A solution that USES the counting
functionality
• If we want to actually use the functionality of this new
class, then something needs to call the new method in
CountedAccumulator.
• Without discussing the details of exception handling, we
could do this by writing:
try {
Thread.sleep(10000);
} catch(Exception e) {
}
System.out.println("Performed“
+a.getOperations()+"operations");
Another Exercise
Create a class named EvenOddAccumulator that
subclasses Accumulator to implement this
behavior.
EvenOddAccumulators respond to all the same
messages as regular Accumulators. But, in
response to plus() and minus() messages, an
EvenOddAccumulator both computes the new
sum and writes a congratulatory message if the
sum is even.
Toward a Solution
Here is the critical new piece of the
EvenOddAccumulator class:
if ( currentSum % 2 == 0 ) {
System.out.println( "Hurray! You made
an even number." );
}
The big question is, what else is a part of the class?
Toward a Solution
• Let’s look at one version of this…
A Problem Accessing Inherited Data
$ javac EvenOddAccumulator.java
EvenOddAccumulator.java:17: currentSum
has private access in Accumulator
if ( currentSum % 2 == 0 )
^
EvenOddAccumulator.java:24: currentSum
has private access in Accumulator
if ( currentSum % 2 == 0 )
^
2 errors
Oops!
currentSum is declared as a private instance variable in class Accumulator.
private means private: no code outside the Accumulator class can access
that variable.
A Possible Solution for Accessing
Inherited Data
•
Change currentSum to be public or
protected.
public class Accumulator {
protected int currentSum;
...
}
A Better Solution
for Accessing Inherited Data
(2) Add a protected “accessor” method to the
Accumulator class. Use that method to access the
currentSum instance variable in the subclass.
public class Accumulator {
...
protected int currentSum() {
return currentSum;
}
}
Then use currentSum() in EvenOddAccumulator.

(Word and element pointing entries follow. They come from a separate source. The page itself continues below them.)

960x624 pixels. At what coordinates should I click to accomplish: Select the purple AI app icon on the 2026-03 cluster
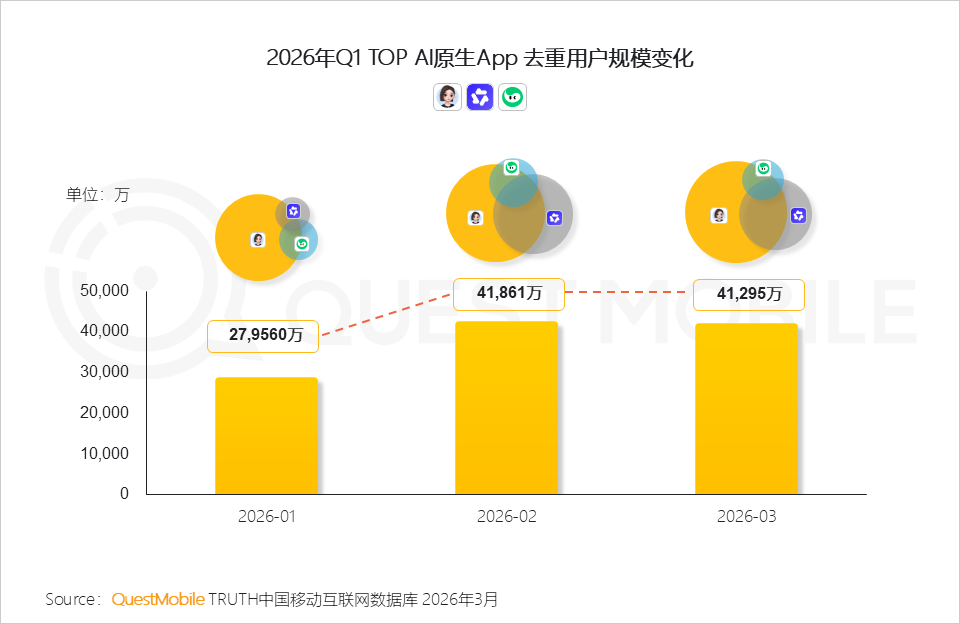(798, 214)
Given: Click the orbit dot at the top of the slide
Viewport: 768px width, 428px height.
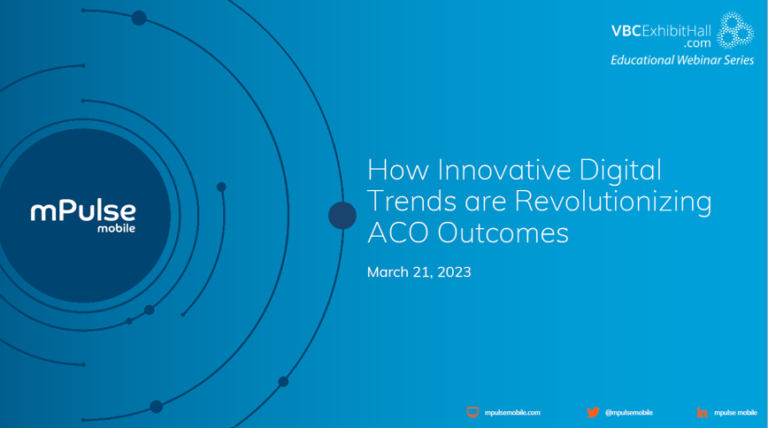Looking at the screenshot, I should [139, 18].
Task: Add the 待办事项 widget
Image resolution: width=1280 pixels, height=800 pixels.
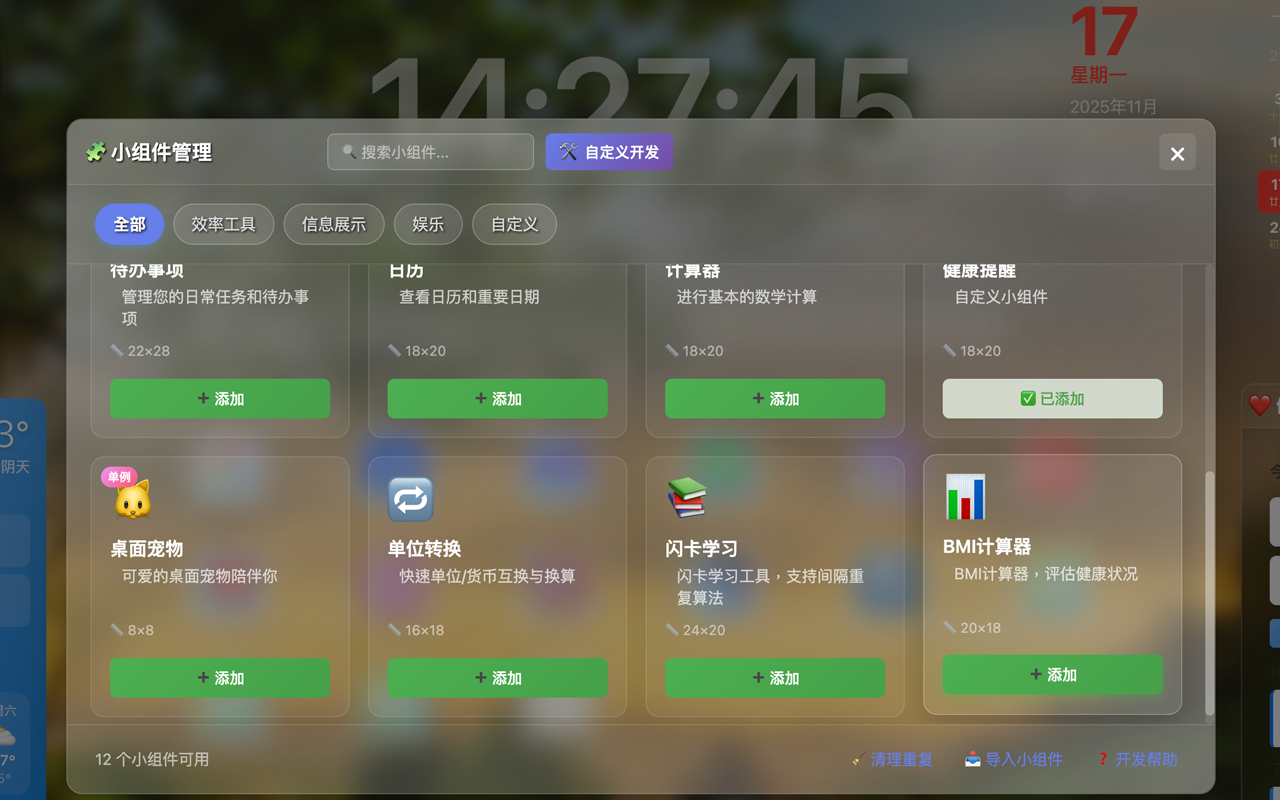Action: (220, 398)
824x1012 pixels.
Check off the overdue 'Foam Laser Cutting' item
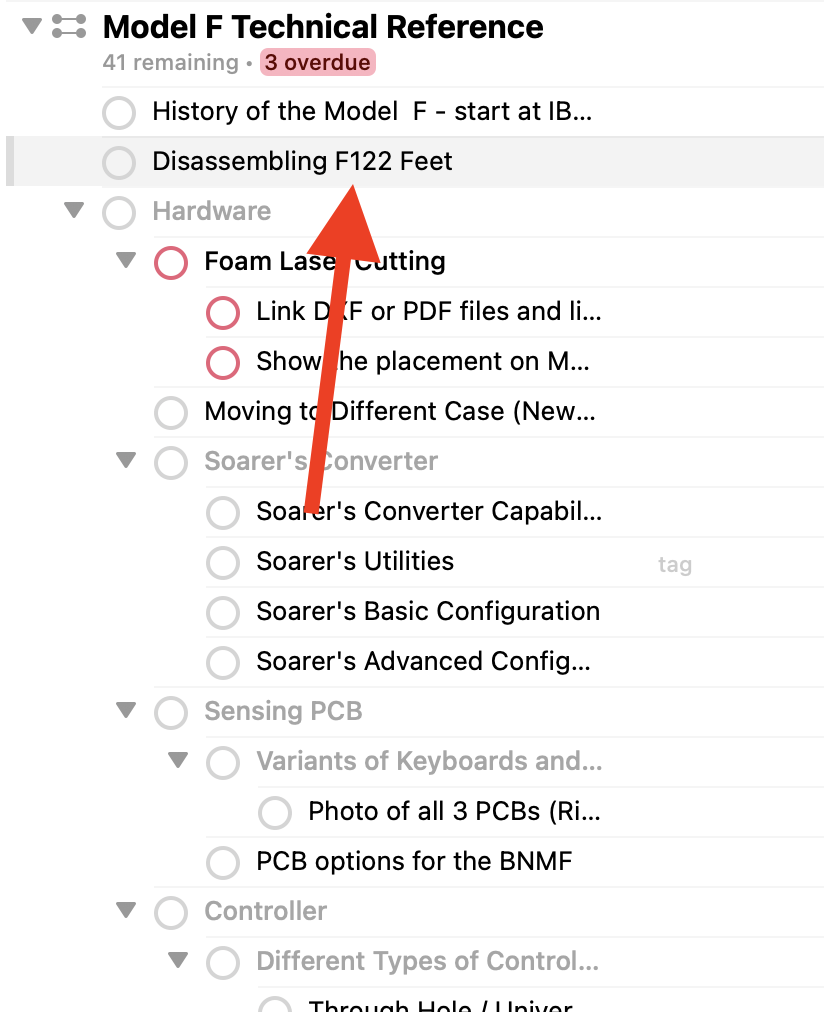[171, 263]
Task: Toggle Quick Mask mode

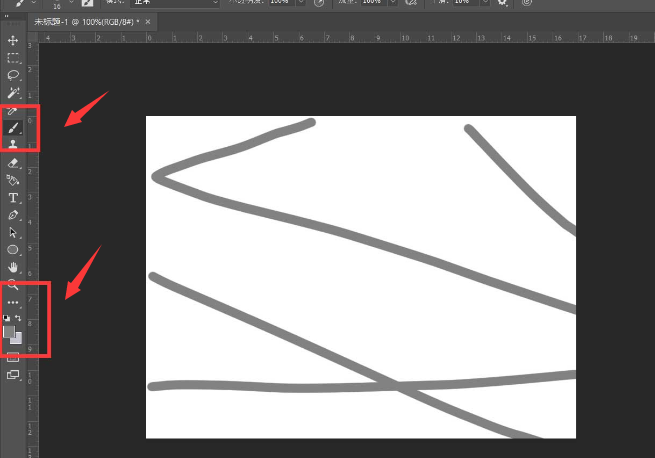Action: pos(13,356)
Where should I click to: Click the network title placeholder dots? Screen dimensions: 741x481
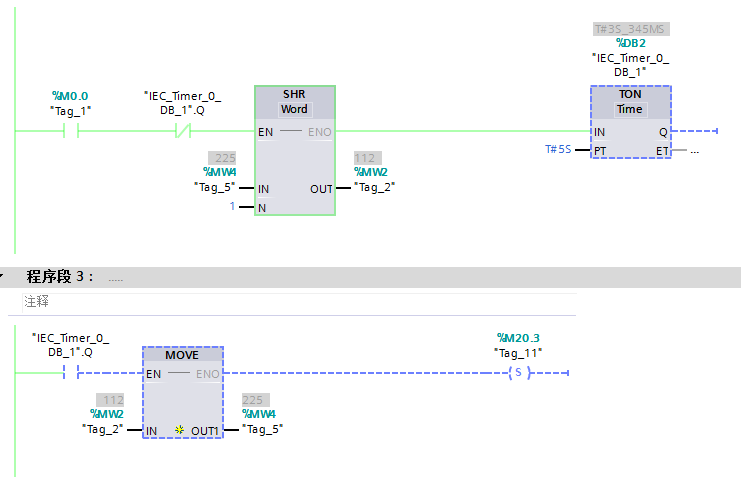point(116,278)
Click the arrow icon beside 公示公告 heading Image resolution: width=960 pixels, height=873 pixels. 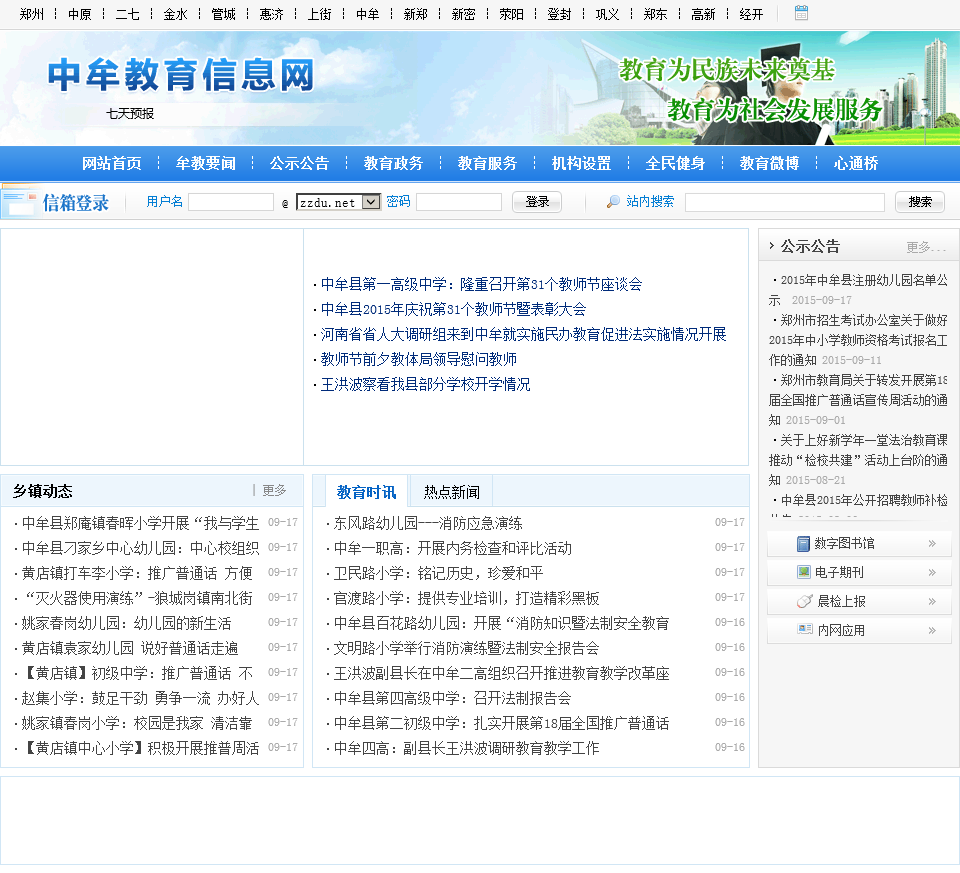click(771, 246)
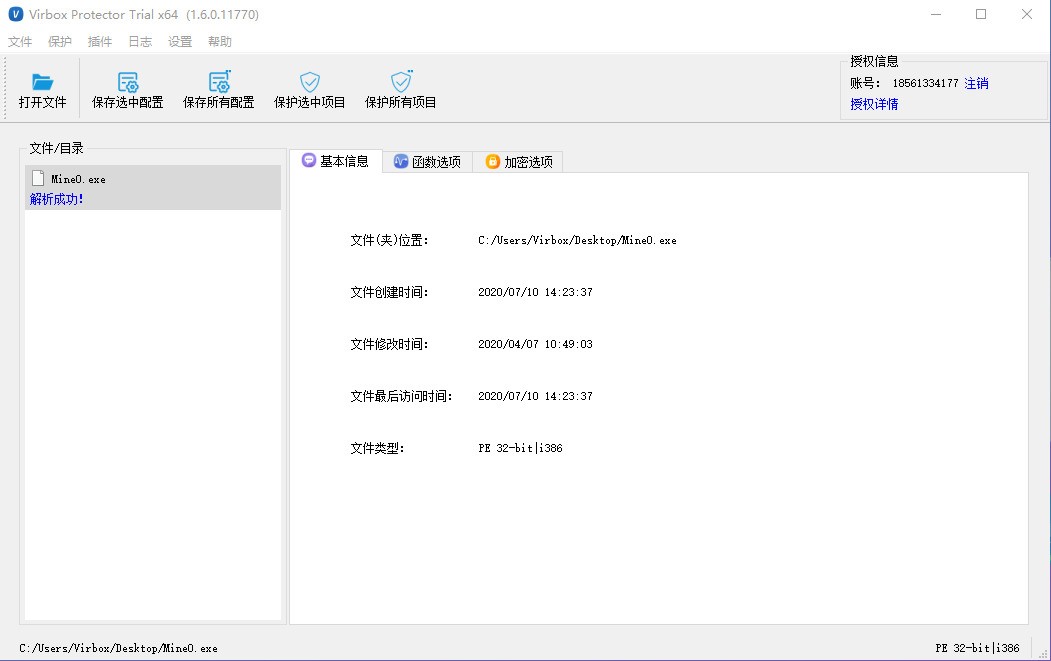Open the 设置 menu
This screenshot has width=1051, height=661.
[179, 41]
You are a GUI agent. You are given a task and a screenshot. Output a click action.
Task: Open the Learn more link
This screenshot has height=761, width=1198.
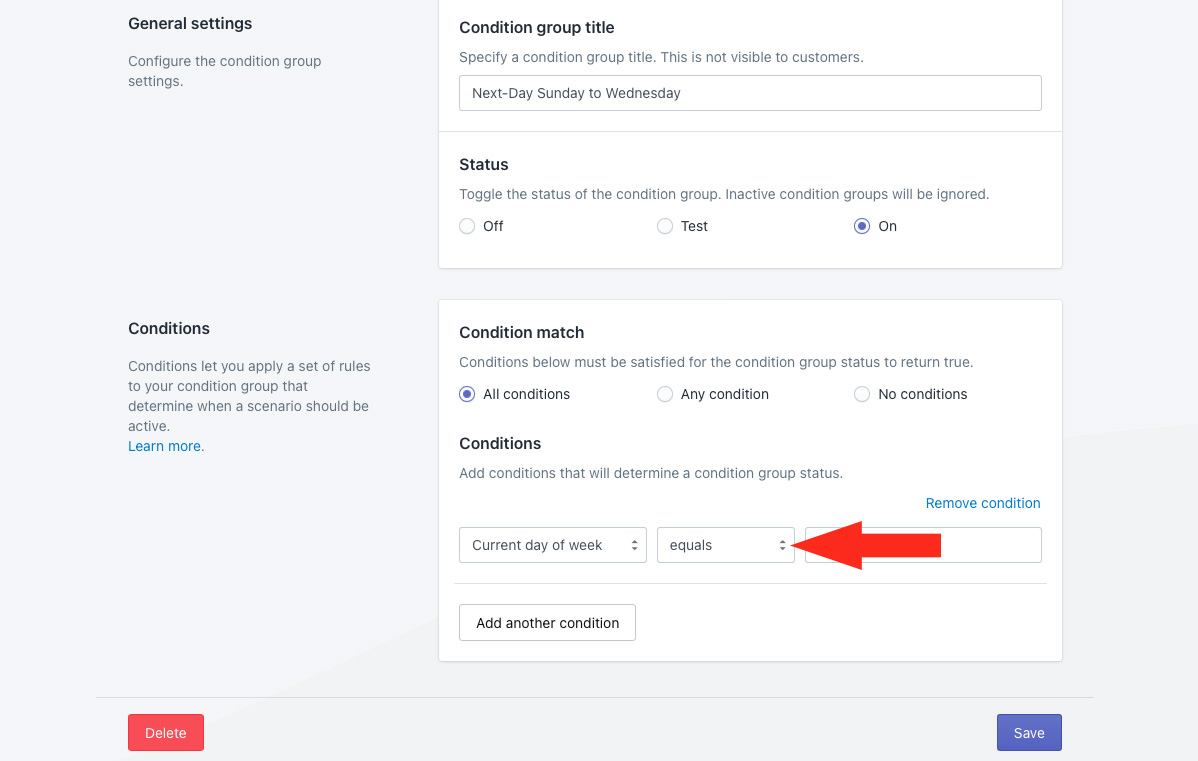pos(164,446)
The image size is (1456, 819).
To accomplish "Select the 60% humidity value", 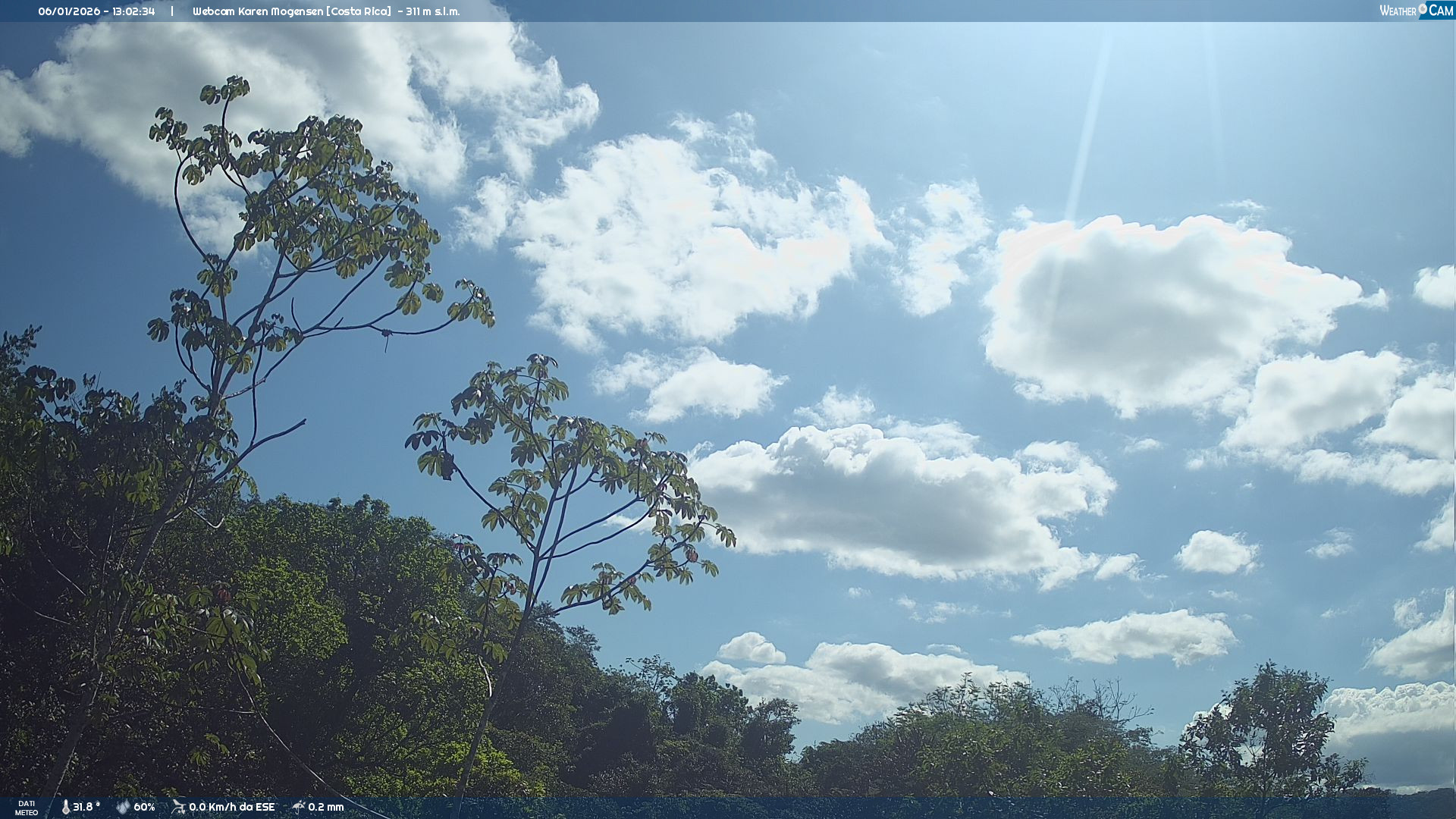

Programming with Inheritance
Inheritance is an object-oriented programming
construct that enables us to add behavior to
an existing system without modifying the
existing classes.
Programming with Inheritance
Our new EvenOddAccumulator class adds behavior to a program
that uses Accumulators without modifying:
• the behavior of the existing Accumulator class or
• the existing AddingFrame class!
That means...
• No chance of introducing an unnecessary, unexpected errors
into the working Accumulator class.
• No need to modify programs that use instances of
Accumulator but which don’t need instances of
EvenOddAccumulator.
• The ability to use EvenOddAccumulators in programs that
expect to use Accumulators.
Programming with Inheritance
We could have achieved some of these results without using
inheritance by creating a new class named
EvenOddAccumulator that simply duplicated the behavior
of existing Accumulator class.
Using inheritance means that...
• No need to reimplement existing methods.
• No need to duplicate code.
One of the most important features of object-oriented
programming is that it encourages us to create new classes
that reuse existing code as much as possible. Without
inheritance, you have only one tool for doing that,
composition. With inheritance, you have two tools.